As you start this program, the school treats everyone as if we are starting from zero in our nursing education. The curriculum assumes that we know nothing. Whether you have worked in a hospital setting for years not a day in your life (like me), we all end up in the same place. This leads me to believe that the personal statement should focus more on creating a moving narrative that highlights your personal strengths and diverse experiences, rather than listing your clinical experience, which you should do in your resume.
I am a US Army Veteran and was recently asked by another veteran applying to this program whether or not she should highlight her military experience in the application and interview. I will provide a little of my response because I think it works as an example of why you should stand behind your strengths even if they may not be immediately related to nursing.
“ It seems that one of the unspoken goals of the admissions committee is to build a cohort of strong and diverse students. We all have strengths in many different areas but are united by our passion for healthcare, social justice, and a desire to make a difference in our communities. There were several questions in the interview about my teamwork and leadership experience, and I relied on my military experience heavily for answering these questions and the feedback from the interviewing faculty was positive.

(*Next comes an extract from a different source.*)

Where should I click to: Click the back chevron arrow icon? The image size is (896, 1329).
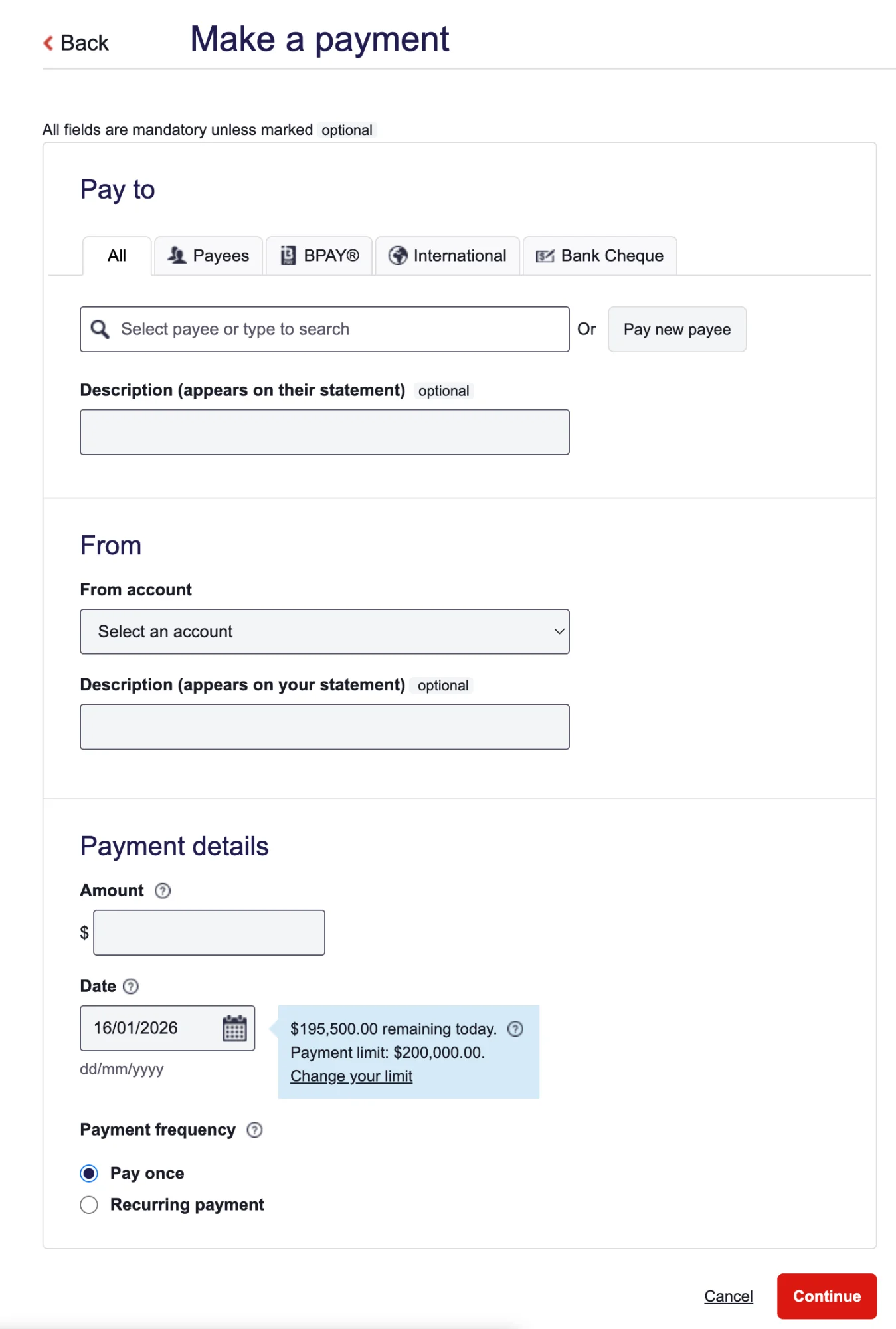point(47,43)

Finally, I met with my MEPN advisor for the first time last night and we were discussing my military service and my experience with VA Healthcare. She seemed genuinely interested and said, “you will be such a great resource for all of us here.” So, yes, talk up your service! That is one thing that will really make you stand out from all of the other applicants… and this program wants people that stand out and have unique strengths.”

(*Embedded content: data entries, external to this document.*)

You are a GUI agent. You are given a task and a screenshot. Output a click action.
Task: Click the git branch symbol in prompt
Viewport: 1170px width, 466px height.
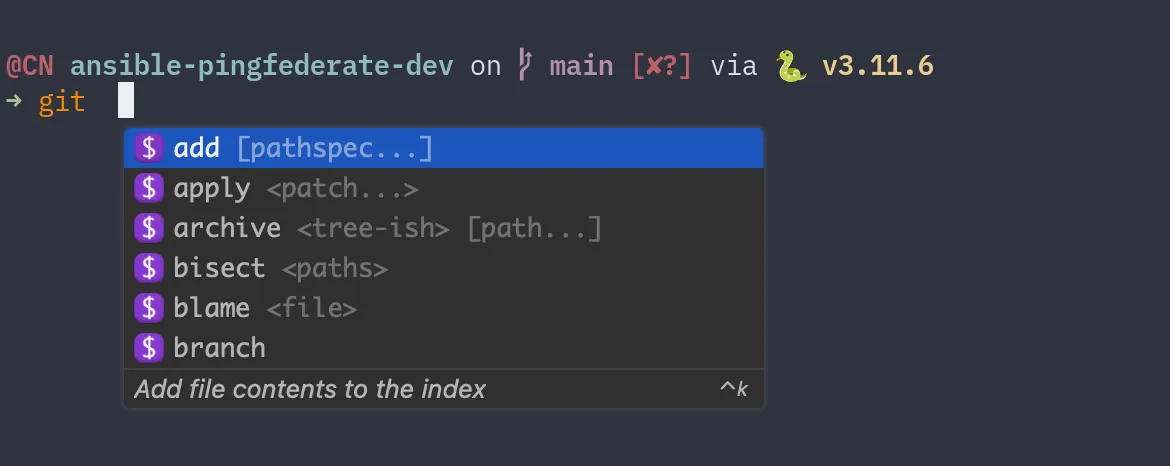click(x=525, y=66)
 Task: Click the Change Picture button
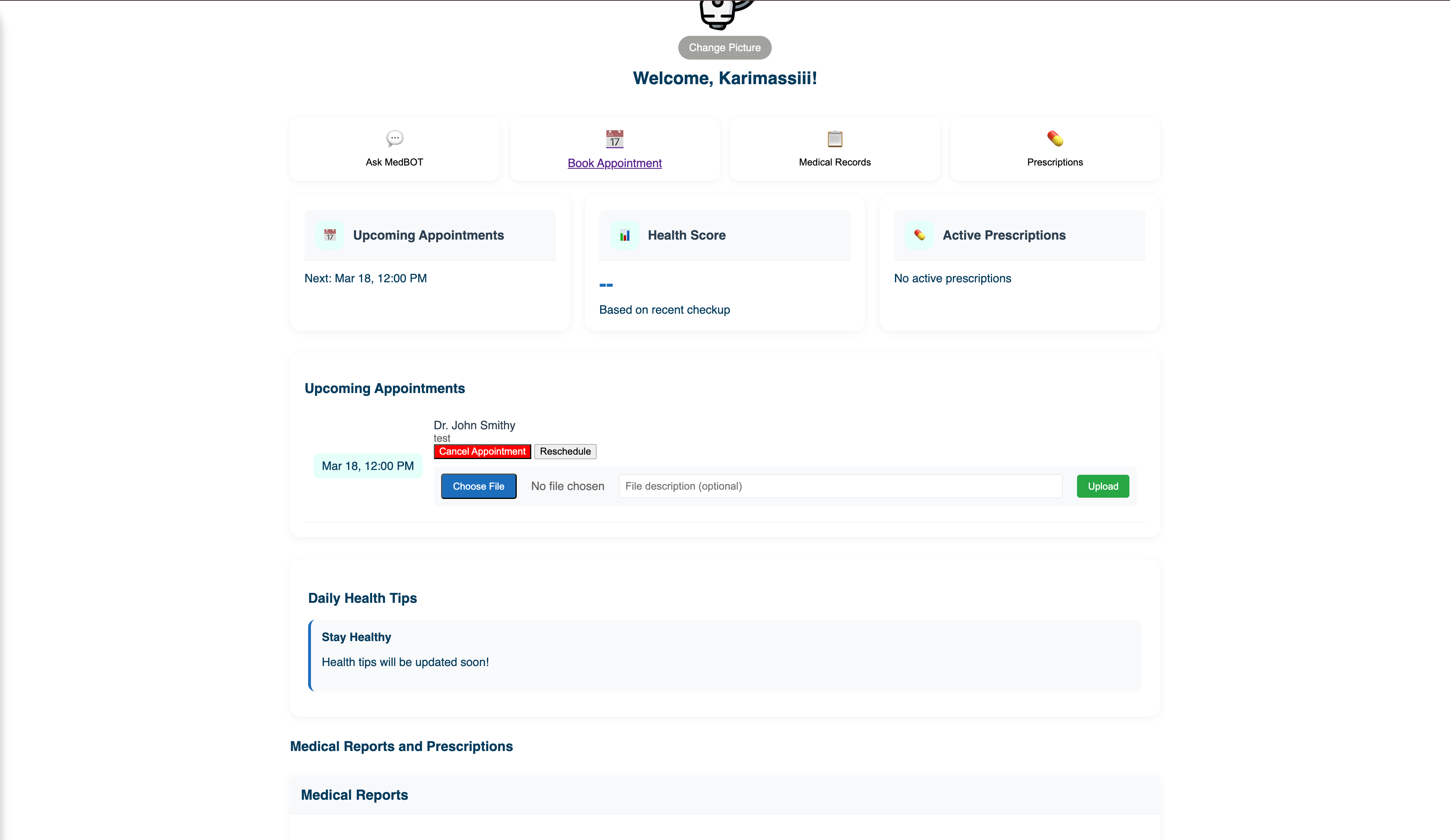pos(725,47)
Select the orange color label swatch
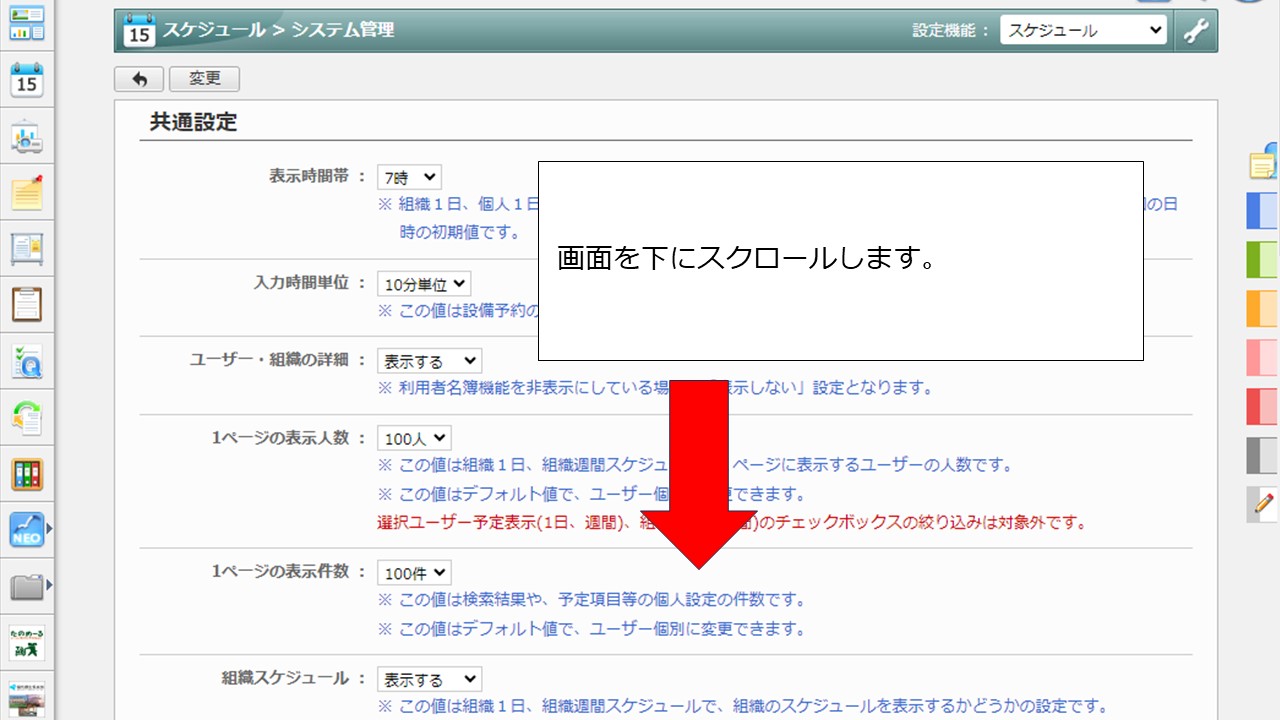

Bringing different strengths and perspectives to the program is great! Teamwork and collaboration are stressed from day 1 of orientation. My MEPN advisor pointed out something in our discussion that really stood out to me when she said, “you will be such a great resource.” We are all a team here, and the strength of our cohort comes from working together and learning from all of our past experiences. Don’t get tripped up by GPA, GRE score, volunteer experience, etc. Meet the requirements to submit your application and then focus on you! Find what makes you unique, whatever it is, recognize it as a strength and show how you can help your cohort because of it.